**OBJETIVOS:**
1. Enumera los rasgos que, según el fragmento, encuentra quien se mueve en Bogotá, Medellín o Cartagena.
2. Explica por qué el fragmento considera que la democracia es una acción extraordinaria.

Dibujar una Colombia institucionalmente fracasada y a continuación dejar el lápiz es tan tentador como profundamente erróneo. Muchas veces, el país aparece justamente como ejemplo de Estado exitoso por antonomasia en Sudamérica. La democracia, en su expresión mínima de elecciones que se repiten periódicamente en las cuales el perdedor deja paso al ganador sin levantarse en armas, es la institución más inaudita que existe. Pensémoslo por un momento: consiste en renunciar a ejercer el monopolio de la violencia para obtener los intereses de tu propia facción. “Yo puedo utilizar el ejército que ahora está bajo mi mando y gobernar este país como mejor me parezca, pero no lo haré”. Es una acción extraordinaria. Y, a pesar del enorme esfuerzo de estudiosos como el propio Adam Przeworski, no entendemos del todo bien por qué tiene éxito en algunos lugares y no en otros. Curiosamente, Colombia tiene la democracia más estable y longeva de su continente. Protagonizada históricamente por una lucha bipartidista entre conservadores y liberales, no exenta de guerras civiles entre ambos bandos hasta entrado el siglo XX, con una izquierda parlamentaria marginal, pero democracia al fin.

Un ambiente internacional, sobre todo en Bogotá, con inmigrantes de alto poder adquisitivo y ganas de disfrutar de un país excepcional

Quien se mueve en el Bogotá, en el Medellín o en la Cartagena se encontrará caminos bien distintos a los de La Guajira. Clubs privados. Restaurantes de nivel excepcional. Una intensa vida cultural y musical. Librerías de todo tipo y sabor. Universidades de calidad, públicas y privadas. Debate público de nivel, con medios variados y servidores públicos bien preparados, concienciados incluso con la labor de mantener altos estándares en su trabajo y en el mantenimiento de la vida democrática. Y un ambiente internacional, sobre todo en Bogotá, trufado de inmigrantes de alto poder adquisitivo con ganas de disfrutar de un país excepcional. Claro, que estas son rutas restringidas. La desigualdad institucional, además de la meramente económica, no es patrimonio de la división entre campo y urbe. Así, es raro que se aventure en ciertos barrios una persona acomodada, votante activo e informado, con estudios en el extranjero y una vivienda en una zona de estrato seis (sí, las áreas habitacionales en Colombia se dividen por estratos: del uno al seis; el Estado ajusta así tasas y costes de servicios de manera progresiva, pero la división por estratos supone una nueva institución, y bastante pesada, sobre los hombros de los colombianos). Esos “ciertos barrios” ocupan más, mucho más, de la mitad de la superficie urbana del país. Y aunque aquí el Estado no está ausente, las otras instituciones tampoco, y ofrecen sus estructuras alternativas de incentivos a quien quiera aceptarlas. O, más probablemente, a quien no tenga más remedio que hacerlo. En Colombia, los equilibrios institucionales son tan diferentes entre sí como cercanos en su convivencia.

[Entradas de datos recopiladas]
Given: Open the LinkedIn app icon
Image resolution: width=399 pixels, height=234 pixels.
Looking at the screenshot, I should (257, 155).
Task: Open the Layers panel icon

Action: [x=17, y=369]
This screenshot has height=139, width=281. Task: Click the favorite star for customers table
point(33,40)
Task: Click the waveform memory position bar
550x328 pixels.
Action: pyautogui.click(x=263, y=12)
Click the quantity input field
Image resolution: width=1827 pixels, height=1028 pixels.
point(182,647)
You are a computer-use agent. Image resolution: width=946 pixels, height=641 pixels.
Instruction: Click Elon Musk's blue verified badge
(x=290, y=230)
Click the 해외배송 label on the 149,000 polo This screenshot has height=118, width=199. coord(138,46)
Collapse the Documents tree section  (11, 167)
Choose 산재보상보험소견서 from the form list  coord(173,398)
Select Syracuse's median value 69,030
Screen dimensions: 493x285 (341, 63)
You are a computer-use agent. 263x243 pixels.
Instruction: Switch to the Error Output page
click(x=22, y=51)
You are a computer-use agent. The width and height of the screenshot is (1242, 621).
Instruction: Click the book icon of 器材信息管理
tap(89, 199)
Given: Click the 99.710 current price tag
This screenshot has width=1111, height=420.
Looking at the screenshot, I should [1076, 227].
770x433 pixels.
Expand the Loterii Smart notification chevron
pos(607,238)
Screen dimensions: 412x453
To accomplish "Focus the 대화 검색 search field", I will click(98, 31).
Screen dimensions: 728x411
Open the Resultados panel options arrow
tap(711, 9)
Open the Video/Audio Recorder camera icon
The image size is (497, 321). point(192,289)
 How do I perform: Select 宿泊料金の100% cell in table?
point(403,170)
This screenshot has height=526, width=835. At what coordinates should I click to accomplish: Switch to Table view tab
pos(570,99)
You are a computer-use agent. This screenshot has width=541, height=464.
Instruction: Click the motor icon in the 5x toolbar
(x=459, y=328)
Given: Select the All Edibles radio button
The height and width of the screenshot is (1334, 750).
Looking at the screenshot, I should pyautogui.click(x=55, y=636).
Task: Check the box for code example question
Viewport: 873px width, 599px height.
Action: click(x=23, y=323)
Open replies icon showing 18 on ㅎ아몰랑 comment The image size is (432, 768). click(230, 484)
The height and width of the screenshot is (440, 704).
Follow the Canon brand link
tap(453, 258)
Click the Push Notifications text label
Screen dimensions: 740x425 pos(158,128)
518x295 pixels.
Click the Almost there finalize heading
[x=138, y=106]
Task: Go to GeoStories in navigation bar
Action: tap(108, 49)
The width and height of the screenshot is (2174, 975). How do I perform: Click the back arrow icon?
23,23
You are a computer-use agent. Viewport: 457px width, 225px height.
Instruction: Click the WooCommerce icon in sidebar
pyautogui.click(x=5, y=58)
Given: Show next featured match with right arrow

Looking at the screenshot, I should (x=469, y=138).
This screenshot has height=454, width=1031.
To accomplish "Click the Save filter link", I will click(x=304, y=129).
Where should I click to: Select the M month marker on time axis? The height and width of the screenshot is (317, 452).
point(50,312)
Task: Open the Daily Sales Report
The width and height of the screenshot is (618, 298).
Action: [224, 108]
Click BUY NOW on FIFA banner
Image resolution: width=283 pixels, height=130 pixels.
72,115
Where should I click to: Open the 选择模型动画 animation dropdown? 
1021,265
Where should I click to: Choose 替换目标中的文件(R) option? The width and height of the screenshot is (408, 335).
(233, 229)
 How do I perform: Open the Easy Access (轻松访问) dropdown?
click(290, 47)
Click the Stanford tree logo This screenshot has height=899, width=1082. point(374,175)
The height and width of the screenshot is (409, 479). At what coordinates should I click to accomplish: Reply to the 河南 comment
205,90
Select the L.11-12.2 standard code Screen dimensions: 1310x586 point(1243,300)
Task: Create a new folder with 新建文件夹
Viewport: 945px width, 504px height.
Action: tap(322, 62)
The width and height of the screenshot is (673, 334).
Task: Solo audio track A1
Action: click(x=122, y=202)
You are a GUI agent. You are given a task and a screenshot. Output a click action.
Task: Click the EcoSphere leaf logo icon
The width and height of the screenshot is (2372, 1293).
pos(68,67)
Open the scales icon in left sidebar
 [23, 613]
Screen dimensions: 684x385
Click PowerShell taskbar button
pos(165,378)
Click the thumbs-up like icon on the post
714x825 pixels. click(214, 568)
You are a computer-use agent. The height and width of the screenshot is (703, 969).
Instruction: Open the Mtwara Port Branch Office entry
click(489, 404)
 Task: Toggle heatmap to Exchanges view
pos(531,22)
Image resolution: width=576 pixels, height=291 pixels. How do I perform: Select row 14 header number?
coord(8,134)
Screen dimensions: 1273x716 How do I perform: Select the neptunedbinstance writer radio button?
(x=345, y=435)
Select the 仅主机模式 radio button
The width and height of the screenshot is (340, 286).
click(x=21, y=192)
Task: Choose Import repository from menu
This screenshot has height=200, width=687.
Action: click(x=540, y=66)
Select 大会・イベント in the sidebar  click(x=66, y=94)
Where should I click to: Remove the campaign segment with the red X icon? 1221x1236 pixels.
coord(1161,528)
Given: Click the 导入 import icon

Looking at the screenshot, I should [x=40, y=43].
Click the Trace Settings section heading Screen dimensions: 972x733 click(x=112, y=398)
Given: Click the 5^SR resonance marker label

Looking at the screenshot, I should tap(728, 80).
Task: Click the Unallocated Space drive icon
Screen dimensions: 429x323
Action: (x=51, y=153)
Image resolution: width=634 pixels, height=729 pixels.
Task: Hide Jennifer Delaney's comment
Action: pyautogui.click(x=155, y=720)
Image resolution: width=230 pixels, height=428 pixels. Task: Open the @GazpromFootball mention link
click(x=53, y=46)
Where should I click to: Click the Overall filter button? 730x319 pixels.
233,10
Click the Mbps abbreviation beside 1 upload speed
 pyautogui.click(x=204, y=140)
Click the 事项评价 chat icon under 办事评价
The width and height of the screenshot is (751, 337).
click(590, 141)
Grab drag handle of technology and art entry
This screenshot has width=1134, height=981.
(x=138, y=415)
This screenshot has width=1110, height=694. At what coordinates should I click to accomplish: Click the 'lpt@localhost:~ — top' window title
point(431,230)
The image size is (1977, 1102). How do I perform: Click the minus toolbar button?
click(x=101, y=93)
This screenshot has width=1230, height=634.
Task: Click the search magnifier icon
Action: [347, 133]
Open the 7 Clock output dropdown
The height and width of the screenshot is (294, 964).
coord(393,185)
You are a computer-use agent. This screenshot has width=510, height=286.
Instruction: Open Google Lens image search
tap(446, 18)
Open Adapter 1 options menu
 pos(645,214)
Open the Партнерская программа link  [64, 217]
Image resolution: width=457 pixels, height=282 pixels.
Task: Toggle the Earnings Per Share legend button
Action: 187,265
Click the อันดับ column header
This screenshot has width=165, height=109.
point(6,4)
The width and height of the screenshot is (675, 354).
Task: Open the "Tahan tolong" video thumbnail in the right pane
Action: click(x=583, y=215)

**RESULTADOS EN ORDEN:**
1.
- Clubs privados.
- Restaurantes de nivel excepcional.
- Una intensa vida cultural y musical.
- Librerías de todo tipo y sabor.
- Universidades de calidad, públicas y privadas.
- Debate público de nivel, con medios variados y servidores públicos bien preparados.
- Un ambiente internacional, sobre todo en Bogotá, con inmigrantes de alto poder adquisitivo.

2. La democracia consiste en renunciar a ejercer el monopolio de la violencia para obtener los intereses de la propia facción. Quien tiene el ejército bajo su mando podría gobernar como mejor le pareciera, pero decide no hacerlo.